From Bola to Babalú

Jose Sueiro

Bola de Nieve, singer and piano player, is something of a mystery to most modern Latin music aficionados. His heyday was back before the mambo became salsa and when Lucy’s Ricky Ricardo was still playing bongos in the Xavier Cugat band.

Bola was short, round and somewhat plain of features and spent the good part of his career singing in cabarets and lounges from Cuba to Mexico City, far from the bright lights of Broadway and the New York Latin scene. Add to all of this that he was a gay figure in a macho world and follower of the Santeria traditions of his ancestors, Bola wouldn’t appear to be the ideal subject for a cabaret style musical in 2010. Nevertheless, there was something quite exquisite about this plain, rotund Afro-Cuban with the raspy voice, polished piano playing and plaintive soul that made him something of a Latin Fats Waller.

Cabaret style shows based on Latin American music and poetry of African roots are traditional fare at GALA Theatre and they present them very well. It‘s part of their varied and eclectic repertoire.
While there is considerable exposition in the show itself, the music is glorious and the interpretations are on target.

Didier Prossaird, the talented local band leader, arranger and composer has put together a four piece combo that delivers an understated, elegant and piercing score perfectly in sync with the theme, singers and dancers.

Bola’s music, although deeply grounded in his Afro-Cuban heritage, was varied and refined for intimate night club performances. Hugo Medrano, the director of the show, in a daring and inventive manner, divides Bola’s song book among three performers, in this manner accentuating the major sexual and political themes of his life.

Marcelino Valdes, of the famed musical Valdes family, performs as Bola and does so with understated charm, but it is Anamer Castrillo, the powerful and versatile Puerto Rican singer, who is captivating and magnificent. She performs Bola’s signature tune, the Afro-Cuban lullaby ‘Drume Negrita’ with such authority it leaves you mesmerized. She has performed as the late Celia Cruz to rave reviews and is also a regular with the Washington Opera. She’s among the most accomplished singers in the region and a joy to listen to particularly when she sings the music of her heritage and traditions.

Enrique Divine appearing as Mariana, the transgendered female performer, sings everything in a strong falsetto voice and absolutely steals the show. Every time he appears onstage the energy and eyes of the audience are upon him. While Anamer has the audience singing along under their breath, every appearance by Divine puts a smile on people’s faces even before he opens his mouth. Chatty, camp and, of course, naughty, he/she is, in a word… Divine. The interpretation of ‘La Vie on Rose’ is simply ‘to die for’.
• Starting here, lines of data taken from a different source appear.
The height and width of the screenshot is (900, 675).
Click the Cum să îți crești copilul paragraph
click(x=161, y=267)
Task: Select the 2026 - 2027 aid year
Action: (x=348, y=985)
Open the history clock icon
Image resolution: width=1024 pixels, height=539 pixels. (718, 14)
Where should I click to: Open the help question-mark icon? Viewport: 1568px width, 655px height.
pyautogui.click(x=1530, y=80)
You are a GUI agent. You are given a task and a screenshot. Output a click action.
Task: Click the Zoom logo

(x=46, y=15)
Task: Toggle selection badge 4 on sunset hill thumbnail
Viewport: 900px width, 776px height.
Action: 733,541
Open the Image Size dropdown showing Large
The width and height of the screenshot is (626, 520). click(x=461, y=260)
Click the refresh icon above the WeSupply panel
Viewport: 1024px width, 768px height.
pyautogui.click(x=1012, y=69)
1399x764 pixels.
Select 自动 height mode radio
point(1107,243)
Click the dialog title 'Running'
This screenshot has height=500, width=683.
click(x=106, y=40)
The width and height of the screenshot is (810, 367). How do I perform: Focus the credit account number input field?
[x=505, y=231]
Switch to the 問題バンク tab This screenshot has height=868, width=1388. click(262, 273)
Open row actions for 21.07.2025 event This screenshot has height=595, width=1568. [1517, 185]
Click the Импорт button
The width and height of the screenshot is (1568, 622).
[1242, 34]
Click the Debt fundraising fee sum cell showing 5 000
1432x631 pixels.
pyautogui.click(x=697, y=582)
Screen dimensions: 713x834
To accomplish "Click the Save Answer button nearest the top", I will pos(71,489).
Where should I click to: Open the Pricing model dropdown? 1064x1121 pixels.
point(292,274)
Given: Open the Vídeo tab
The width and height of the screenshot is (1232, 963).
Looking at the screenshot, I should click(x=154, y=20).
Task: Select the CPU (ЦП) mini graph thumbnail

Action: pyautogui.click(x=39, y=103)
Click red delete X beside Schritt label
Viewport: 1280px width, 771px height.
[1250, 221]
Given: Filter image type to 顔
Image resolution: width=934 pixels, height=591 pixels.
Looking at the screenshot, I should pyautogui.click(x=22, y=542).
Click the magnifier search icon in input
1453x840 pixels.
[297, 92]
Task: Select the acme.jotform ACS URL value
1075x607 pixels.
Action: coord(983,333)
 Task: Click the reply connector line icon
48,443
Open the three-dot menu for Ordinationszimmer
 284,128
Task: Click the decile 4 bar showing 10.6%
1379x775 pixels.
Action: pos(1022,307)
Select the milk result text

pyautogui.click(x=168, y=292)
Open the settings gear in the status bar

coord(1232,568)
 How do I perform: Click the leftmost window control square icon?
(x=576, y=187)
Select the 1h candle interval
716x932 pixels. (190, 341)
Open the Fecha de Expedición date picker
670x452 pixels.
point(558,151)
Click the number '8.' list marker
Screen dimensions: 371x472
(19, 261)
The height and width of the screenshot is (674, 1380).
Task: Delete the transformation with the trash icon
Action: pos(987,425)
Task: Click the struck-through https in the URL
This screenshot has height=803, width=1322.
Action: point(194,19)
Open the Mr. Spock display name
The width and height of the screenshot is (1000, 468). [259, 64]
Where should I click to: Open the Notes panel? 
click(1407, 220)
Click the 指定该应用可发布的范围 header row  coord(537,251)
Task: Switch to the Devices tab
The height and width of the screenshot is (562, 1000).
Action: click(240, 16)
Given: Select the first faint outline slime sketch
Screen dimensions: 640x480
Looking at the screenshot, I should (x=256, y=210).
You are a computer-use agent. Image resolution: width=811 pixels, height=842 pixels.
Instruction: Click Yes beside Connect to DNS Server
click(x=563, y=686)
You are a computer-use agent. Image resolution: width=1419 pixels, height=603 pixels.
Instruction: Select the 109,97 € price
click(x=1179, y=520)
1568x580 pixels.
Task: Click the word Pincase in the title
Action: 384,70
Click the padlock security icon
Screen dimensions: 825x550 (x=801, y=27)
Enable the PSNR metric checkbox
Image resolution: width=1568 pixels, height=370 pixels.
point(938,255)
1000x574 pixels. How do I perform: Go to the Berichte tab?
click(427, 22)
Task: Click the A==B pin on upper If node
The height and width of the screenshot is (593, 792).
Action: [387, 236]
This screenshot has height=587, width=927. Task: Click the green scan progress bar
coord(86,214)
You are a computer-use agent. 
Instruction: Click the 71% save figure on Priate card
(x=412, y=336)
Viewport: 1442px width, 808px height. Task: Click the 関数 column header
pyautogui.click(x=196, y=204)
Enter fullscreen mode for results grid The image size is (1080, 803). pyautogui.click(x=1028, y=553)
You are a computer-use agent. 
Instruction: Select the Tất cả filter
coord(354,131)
GALA Theatre also has a tradition of embracing Afro-Cuban culture and working with local Cuban musicians. For this piece they’ve integrated a fanciful plot aside having to do with Santeria. As part of this homage to Afro-Cuban heritage the Theater will co-sponsor together with the D.C. Humanities Council and the Latino Program at the Smithsonian Institute a workshop on Santeria traditions for Saturday, June 26th at 3 pm. (The workshop is free and if you attend the show afterwards, GALA will discount your tickets). This reviewer will be one of the hosts of the workshop on that afternoon.

If you enjoy the music and culture of Cuba and the banter of a slightly risqué night club act, you’ll enjoy the new show at GALA. They have ended their 34th season with a spare, elegant production featuring wonderful music and a ‘simpatico’ cast that is superb.